▸ WHAT THE TASK REQUIRES
Extract each line of the listing below that contains the string "should", matching case exactly.

▸ DATA
☆ ☆ ☆

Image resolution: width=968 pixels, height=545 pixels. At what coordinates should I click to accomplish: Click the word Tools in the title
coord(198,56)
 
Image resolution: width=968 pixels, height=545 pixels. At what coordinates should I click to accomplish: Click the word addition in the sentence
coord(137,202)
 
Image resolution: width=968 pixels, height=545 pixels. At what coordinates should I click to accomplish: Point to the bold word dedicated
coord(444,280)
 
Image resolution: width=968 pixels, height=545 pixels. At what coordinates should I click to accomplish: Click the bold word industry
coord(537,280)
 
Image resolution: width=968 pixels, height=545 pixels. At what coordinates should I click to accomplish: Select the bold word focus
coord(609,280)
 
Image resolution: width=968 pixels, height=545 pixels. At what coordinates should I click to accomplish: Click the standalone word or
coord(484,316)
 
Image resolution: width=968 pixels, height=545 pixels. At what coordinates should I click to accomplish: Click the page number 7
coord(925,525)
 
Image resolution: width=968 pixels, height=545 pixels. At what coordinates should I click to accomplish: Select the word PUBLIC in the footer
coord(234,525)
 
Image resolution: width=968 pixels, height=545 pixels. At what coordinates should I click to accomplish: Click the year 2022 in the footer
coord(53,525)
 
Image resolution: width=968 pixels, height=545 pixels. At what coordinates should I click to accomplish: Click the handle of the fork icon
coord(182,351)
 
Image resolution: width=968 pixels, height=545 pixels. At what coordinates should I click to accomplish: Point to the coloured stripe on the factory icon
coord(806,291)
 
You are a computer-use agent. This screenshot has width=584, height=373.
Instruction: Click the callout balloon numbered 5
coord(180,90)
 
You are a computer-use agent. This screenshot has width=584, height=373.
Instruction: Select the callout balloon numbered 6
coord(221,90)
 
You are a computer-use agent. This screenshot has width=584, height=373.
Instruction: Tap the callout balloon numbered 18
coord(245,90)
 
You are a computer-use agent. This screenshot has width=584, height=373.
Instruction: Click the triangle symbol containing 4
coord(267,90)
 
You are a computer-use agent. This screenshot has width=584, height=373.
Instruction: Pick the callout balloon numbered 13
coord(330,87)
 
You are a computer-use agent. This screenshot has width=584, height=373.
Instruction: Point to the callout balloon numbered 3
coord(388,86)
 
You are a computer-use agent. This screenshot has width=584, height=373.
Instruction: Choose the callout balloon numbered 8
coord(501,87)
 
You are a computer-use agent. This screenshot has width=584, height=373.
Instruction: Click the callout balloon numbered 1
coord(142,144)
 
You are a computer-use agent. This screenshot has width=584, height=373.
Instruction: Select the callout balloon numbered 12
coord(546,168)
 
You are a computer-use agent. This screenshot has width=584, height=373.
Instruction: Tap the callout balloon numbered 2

☆ ☆ ☆

▸ RESPONSE TO THE TASK
Image resolution: width=968 pixels, height=545 pixels. At what coordinates should I click to accomplish: Click the word Tools in the title
Image resolution: width=968 pixels, height=545 pixels. At what coordinates should I click to accomplish: Click the word addition in the sentence
Image resolution: width=968 pixels, height=545 pixels. At what coordinates should I click to accomplish: Point to the bold word dedicated
Image resolution: width=968 pixels, height=545 pixels. At what coordinates should I click to accomplish: Click the bold word industry
Image resolution: width=968 pixels, height=545 pixels. At what coordinates should I click to accomplish: Select the bold word focus
Image resolution: width=968 pixels, height=545 pixels. At what coordinates should I click to accomplish: Click the standalone word or
Image resolution: width=968 pixels, height=545 pixels. At what coordinates should I click to accomplish: Click the page number 7
Image resolution: width=968 pixels, height=545 pixels. At what coordinates should I click to accomplish: Select the word PUBLIC in the footer
Image resolution: width=968 pixels, height=545 pixels. At what coordinates should I click to accomplish: Click the year 2022 in the footer
Image resolution: width=968 pixels, height=545 pixels. At what coordinates should I click to accomplish: Click the handle of the fork icon
Image resolution: width=968 pixels, height=545 pixels. At what coordinates should I click to accomplish: Point to the coloured stripe on the factory icon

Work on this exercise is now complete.